We continue our look back at the music of 50 years ago…..

It seems I’m drawn to singers with unique voices. Sure, I love pure singers like Linda Ronstadt and Freddie Mercury…but I’m always drawn back to the Dylans and the Prines and the Forberts and on and on. And so it goes for today’s selection.

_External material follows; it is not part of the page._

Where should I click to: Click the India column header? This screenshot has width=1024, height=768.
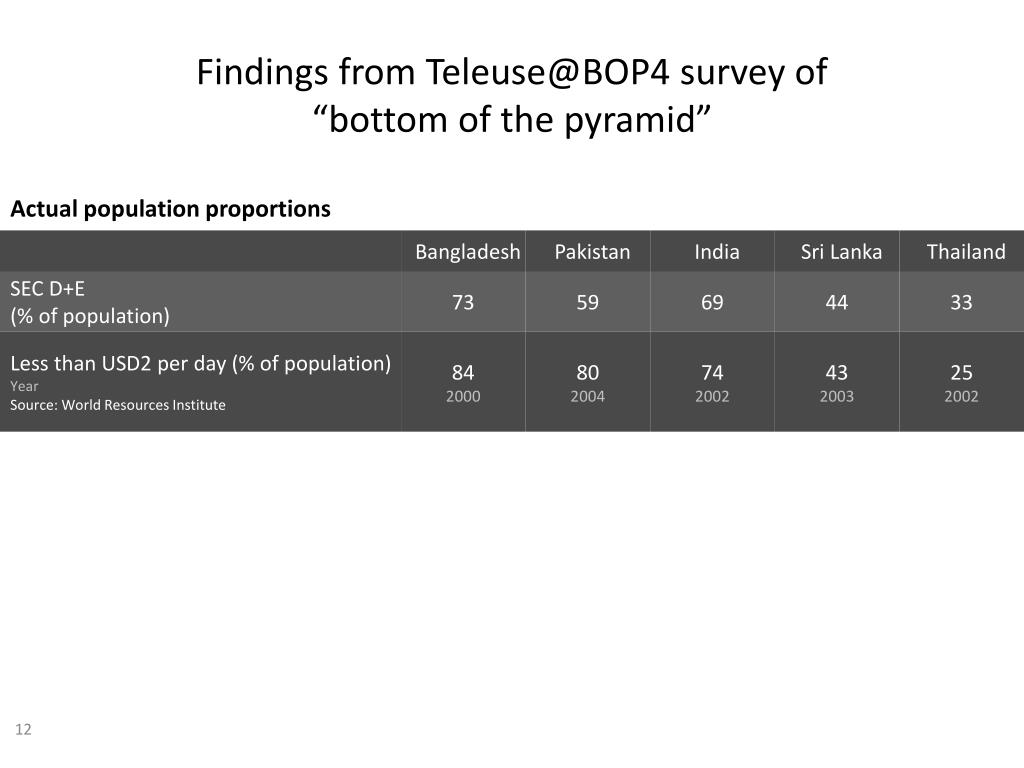[x=717, y=252]
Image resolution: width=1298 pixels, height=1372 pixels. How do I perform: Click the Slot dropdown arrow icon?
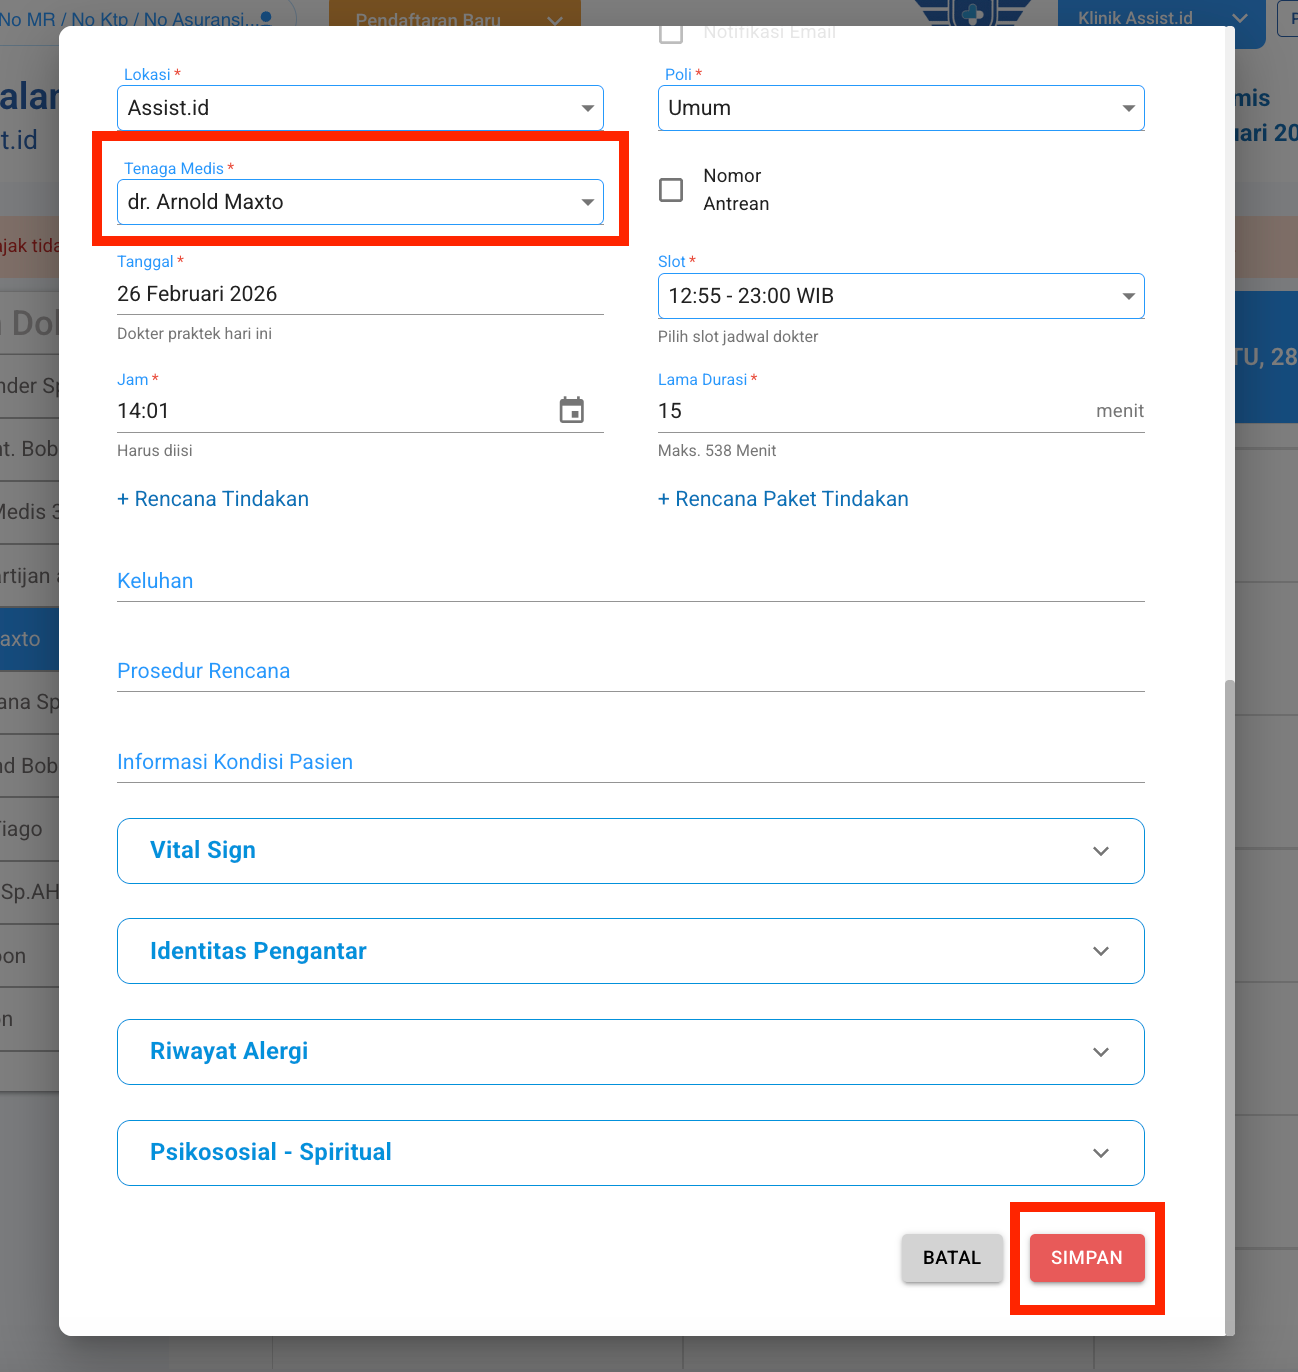[1128, 296]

America’s flower child in charge…Melanie Safka….who’s 1971 LP ‘The Good Book” contained a bunch of signature performances.
Before you dismiss Melanie as a novelty singer who gave us “Brand New Key”…or a Woodstock refugee who got lucky with her first smash ‘Lay Down, Candles in the Rain”…listen to this record.
Yes, it has one of her “hits”, “The Nickel Song”…but also includes some tasty covers (she always had a knack for picking good material) including Dylan’s Sign On The Window from his LP “New Morning” which came out the previous year. She also does a Judy Collins song called “My Father” and a nice slowed down version of Phil Ochs disclaimer on fame, “Chords Of Fame”.
Her plaintive voice works well on much of this including the title cut and “The Saddest Thing’. She also does a song that she first did on stage at Woodstock “Birthday of the Sun”.
It was her last LP for Buddah but she released LPs through the 70’s, 80’s and 90’s. Check out a really good live in studio record called Ballroom Streets from 1979.
She’s more than a novelty act…if you can get past the uniqueness of her voice.